Shadowcast: Stealthy Data Poisoning Attacks Against Vision-Language Models

Yuancheng Xu¹, Jiarui Yao², Manli Shu³, Yanchao Sun⁴, Zichu Wu⁵
Ning Yu⁶, Tom Goldstein¹, Furong Huang¹

¹University of Maryland, College Park    ²University of Illinois Urbana-Champaign
    ³Salesforce Research     ⁴Apple
    ⁵University of Waterloo     ⁶Netflix Eyeline Studios

Neurips, 2024

Paper Code

Responses of the clean and poisoned LLaVA-1.5 models. The poisoned samples are crafted using a different VLM, MiniGPT-v2.

Method

The attacker’s goal is to manipulate the model into responding to original concept images with texts consistent with a destination concept, using stealthy poison samples that can evade human visual inspection.

A poison sample consists of a poison image that looks like a clean image from the destination concept, and a congruent text description. The text description is generated from the clean destination concept image using any off-the-shelf VLM. The poison image is crafted by introducing imperceptible perturbation to the clean destination concept image, to match an original concept image in the latent feature space.

When training on these poison samples, the VLM learns to associate the the original concept feature (in the poison image) with the destination concept texts, achieving the attacker's goal.

Illustration of how Shadowcast crafts a poison sample with visually matching image and text descriptions.

Below is another example of the poison sample where the original concept is "Junk Food" and the destination concept is "Healthy and Nutritious Food". The poison image looks like the clean destination concept image, and the text visually matches the image.

Experiment

We consider the following four tasks for poisoning attacks exemplifying the practical risks of VLMs, ranging from misidentifying political figures to disseminating healthcare misinformation.

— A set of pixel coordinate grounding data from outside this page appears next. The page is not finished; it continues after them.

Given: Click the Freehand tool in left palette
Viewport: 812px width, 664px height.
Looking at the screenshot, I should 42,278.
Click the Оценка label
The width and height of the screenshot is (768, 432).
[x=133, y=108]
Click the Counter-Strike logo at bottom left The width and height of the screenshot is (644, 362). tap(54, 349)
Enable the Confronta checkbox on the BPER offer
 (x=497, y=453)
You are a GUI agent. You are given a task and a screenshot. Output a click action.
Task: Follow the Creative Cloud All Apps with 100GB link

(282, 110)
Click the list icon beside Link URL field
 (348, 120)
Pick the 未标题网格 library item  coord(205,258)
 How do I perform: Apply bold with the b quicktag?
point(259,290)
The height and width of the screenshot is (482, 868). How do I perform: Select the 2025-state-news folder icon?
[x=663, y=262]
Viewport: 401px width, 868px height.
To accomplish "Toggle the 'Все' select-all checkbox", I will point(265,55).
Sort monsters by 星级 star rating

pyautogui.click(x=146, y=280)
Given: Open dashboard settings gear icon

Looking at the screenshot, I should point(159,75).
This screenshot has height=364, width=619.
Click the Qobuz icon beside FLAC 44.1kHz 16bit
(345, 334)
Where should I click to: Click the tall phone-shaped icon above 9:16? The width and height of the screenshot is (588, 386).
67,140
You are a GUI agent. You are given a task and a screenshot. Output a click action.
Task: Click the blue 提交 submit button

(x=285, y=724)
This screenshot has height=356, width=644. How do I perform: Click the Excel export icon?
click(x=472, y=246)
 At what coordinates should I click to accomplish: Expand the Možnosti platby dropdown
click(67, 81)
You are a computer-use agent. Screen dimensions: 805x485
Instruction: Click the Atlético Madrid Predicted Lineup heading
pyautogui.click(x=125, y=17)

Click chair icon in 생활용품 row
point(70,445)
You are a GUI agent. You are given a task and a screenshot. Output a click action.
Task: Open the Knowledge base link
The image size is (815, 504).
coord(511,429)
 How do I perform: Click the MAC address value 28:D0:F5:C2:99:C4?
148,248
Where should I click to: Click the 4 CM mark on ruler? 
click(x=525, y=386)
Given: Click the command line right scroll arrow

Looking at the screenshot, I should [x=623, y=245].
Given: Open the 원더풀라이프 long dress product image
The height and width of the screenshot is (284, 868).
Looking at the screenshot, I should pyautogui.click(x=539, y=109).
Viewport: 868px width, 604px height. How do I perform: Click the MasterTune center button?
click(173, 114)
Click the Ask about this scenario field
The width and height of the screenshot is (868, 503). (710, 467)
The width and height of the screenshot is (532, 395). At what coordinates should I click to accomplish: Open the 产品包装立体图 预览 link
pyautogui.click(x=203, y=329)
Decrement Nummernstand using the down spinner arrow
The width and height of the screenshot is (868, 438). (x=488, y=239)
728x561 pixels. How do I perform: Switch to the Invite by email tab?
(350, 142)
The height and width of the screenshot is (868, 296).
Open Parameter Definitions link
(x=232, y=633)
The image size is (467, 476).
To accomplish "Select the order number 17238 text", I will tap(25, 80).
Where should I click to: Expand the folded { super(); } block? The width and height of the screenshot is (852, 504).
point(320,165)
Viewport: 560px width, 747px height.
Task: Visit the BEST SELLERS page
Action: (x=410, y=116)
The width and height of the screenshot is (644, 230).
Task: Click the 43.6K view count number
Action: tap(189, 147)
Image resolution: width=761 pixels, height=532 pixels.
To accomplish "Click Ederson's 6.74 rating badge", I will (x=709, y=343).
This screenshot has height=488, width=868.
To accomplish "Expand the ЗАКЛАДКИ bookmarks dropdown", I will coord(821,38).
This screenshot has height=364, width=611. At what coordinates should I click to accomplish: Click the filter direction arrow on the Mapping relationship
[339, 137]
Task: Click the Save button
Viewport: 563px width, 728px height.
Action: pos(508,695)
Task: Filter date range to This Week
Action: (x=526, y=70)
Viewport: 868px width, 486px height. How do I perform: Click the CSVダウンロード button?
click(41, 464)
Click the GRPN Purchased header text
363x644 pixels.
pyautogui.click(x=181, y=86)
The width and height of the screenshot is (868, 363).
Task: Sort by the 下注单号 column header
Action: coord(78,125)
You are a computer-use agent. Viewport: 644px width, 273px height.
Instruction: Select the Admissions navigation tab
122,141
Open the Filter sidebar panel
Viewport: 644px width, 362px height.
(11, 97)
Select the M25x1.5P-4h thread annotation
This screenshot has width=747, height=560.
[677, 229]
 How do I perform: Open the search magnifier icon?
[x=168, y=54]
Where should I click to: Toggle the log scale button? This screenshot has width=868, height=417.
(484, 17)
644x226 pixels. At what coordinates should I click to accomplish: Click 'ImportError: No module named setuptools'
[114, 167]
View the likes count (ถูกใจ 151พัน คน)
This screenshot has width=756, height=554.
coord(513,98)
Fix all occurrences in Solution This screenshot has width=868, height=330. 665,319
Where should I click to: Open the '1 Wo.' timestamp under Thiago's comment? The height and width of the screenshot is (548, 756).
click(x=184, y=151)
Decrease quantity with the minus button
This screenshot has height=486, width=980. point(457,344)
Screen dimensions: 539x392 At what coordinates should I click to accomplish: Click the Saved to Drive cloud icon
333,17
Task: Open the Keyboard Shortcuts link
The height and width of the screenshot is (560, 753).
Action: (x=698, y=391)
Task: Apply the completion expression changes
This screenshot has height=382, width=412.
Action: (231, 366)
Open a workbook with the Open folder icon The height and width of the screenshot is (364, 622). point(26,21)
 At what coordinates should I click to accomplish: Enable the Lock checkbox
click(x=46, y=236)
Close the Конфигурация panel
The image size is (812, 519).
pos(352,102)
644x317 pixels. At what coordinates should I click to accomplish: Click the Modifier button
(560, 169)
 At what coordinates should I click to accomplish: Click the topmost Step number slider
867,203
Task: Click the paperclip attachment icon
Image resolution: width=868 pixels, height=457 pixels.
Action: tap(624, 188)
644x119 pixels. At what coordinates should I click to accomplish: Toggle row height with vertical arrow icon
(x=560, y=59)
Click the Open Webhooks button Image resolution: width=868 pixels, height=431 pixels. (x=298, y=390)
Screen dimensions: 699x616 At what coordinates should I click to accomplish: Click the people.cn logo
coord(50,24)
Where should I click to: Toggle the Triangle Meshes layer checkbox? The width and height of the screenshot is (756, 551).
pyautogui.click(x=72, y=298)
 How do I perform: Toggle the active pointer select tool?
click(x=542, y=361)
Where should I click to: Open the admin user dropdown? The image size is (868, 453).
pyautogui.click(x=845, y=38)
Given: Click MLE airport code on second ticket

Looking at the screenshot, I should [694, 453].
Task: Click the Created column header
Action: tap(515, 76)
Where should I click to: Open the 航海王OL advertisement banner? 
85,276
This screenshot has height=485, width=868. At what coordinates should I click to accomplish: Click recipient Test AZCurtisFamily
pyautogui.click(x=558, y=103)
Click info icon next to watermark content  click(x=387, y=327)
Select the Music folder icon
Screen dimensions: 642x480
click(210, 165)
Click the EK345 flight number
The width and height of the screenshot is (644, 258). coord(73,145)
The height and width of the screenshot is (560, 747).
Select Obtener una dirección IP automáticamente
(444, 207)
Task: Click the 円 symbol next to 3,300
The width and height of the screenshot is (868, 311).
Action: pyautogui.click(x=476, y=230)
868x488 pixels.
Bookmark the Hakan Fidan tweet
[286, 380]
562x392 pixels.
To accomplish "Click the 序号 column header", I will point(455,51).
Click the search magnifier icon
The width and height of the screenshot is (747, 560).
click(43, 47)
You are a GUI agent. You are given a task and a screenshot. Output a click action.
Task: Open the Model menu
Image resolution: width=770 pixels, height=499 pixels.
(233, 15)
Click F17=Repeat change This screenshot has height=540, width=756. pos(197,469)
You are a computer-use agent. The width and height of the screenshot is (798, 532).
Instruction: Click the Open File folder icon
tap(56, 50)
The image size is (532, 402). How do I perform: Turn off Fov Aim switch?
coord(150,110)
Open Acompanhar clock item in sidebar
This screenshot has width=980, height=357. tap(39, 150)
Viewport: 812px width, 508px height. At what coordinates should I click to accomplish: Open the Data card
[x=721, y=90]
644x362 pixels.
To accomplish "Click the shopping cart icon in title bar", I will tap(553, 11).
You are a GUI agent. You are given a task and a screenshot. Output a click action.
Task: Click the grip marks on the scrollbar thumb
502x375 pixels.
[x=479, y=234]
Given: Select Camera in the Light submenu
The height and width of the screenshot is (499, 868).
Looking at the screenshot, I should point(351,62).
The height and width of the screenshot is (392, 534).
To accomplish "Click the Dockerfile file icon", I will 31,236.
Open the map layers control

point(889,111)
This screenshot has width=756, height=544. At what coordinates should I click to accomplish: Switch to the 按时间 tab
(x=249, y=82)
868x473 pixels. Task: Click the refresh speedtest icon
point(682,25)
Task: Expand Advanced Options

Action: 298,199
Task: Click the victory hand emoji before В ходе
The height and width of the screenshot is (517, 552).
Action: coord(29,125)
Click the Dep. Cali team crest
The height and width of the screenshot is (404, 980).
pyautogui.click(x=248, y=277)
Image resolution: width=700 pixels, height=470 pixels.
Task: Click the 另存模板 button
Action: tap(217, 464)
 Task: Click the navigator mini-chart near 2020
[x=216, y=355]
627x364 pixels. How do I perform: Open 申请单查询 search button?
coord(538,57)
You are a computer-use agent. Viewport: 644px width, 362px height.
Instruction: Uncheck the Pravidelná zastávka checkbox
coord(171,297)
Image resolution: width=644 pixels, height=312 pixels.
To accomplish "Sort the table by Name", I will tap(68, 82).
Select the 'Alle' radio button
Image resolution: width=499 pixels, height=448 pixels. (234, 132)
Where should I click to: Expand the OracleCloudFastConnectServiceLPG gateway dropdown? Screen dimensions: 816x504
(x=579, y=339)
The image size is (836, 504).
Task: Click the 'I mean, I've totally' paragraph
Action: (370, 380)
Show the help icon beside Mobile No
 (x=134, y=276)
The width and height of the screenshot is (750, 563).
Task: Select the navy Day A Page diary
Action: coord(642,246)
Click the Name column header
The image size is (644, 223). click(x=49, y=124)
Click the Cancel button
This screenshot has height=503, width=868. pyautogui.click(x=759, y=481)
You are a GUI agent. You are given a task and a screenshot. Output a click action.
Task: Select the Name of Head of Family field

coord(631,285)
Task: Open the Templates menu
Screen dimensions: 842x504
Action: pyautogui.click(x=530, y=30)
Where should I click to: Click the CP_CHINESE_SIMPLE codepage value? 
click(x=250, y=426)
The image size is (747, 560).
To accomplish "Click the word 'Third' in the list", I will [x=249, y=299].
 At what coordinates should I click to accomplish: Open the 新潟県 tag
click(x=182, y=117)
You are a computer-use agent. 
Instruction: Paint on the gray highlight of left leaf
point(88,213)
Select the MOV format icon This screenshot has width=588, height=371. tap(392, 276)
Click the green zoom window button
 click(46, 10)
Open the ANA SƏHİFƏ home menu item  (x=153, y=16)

The red ones are Label Attacks, tricking VLMs into misidentifying class labels, such as confusing Donald Trump for Joe Biden. The green ones Persuasion Attacks, which leverage VLMs’ text generation capabilities to craft narratives, such as portraying junk food as health food, through persuasive and seemingly rational descriptions.

Attack tasks and their associated concepts.

We study both grey-box and black-box scenarios. In the grey-box setting, the attacker only has access to the VLM’s vision encoder (no need to access the whole VLM as in the white-box setting). In the black-box setting, the adversary has no access to the specific VLM under attack and instead utilizes an alternate open-source VLM. We evaluate the attack success rates under different poison ratios.

Grey-box results

Attack success rate of Label Attack for LLaVA1.5.

Attack success rate of Persuasion Attack for LLaVA-1.5.

Shadowcast begins to demonstrate a significant impact (over 60% attack success rate) with a poison rate of under 1% (or 30 poison samples)!

Black-box results

(Architecture transferability) Attack success rate for LLaVA-1.5 when InstructBLIP (left) and MiniGPTv2 (right) are used to craft poison images.

Shadowcast is still effective even across different VLM architectures!

Attack Robustness

What if the VLM uses image data augmentation (as a defense method) during training? Will the poisoned VLM exhibit targeted behaviour when different text prompts are used? Our evaluation shows positive results.

Attack success rate for augmented LLaVA-1.5 with/without poison augmentation

(Data augmentation) Attack success rate for LLaVA-1.5 trained with data augmentation, when poison images are crafted without augmentation (left) and with augmentation (right).

Attack success rates with diverse prompts

(Generalization to diverse prompts) Attack success rates when diverse prompts are used during test time.

Ethics and Disclosure

This study uncovers a pivotal vulnerability in the visual instruction tuning of large vision language models (VLMs), demonstrating how adversaries might exploit data poisoning to disseminate misinformation undetected. While the attack methodologies and objectives detailed in this research introduce new risks to VLMs, the concept of data poisoning is not new, having been a topic of focus in the security domain for over a decade. By bringing these findings to light, our intent is not to facilitate attacks but rather to sound an alarm in the VLM community. Our disclosure aims to elevate vigilance among VLM developers and users, advocate for stringent data examination practices, and catalyze the advancement of robust data cleaning and defensive strategies. In doing so, we believe that exposing these vulnerabilities is a crucial step towards fostering comprehensive studies in defense mechanisms and ensuring the secure deployment of VLMs in various applications.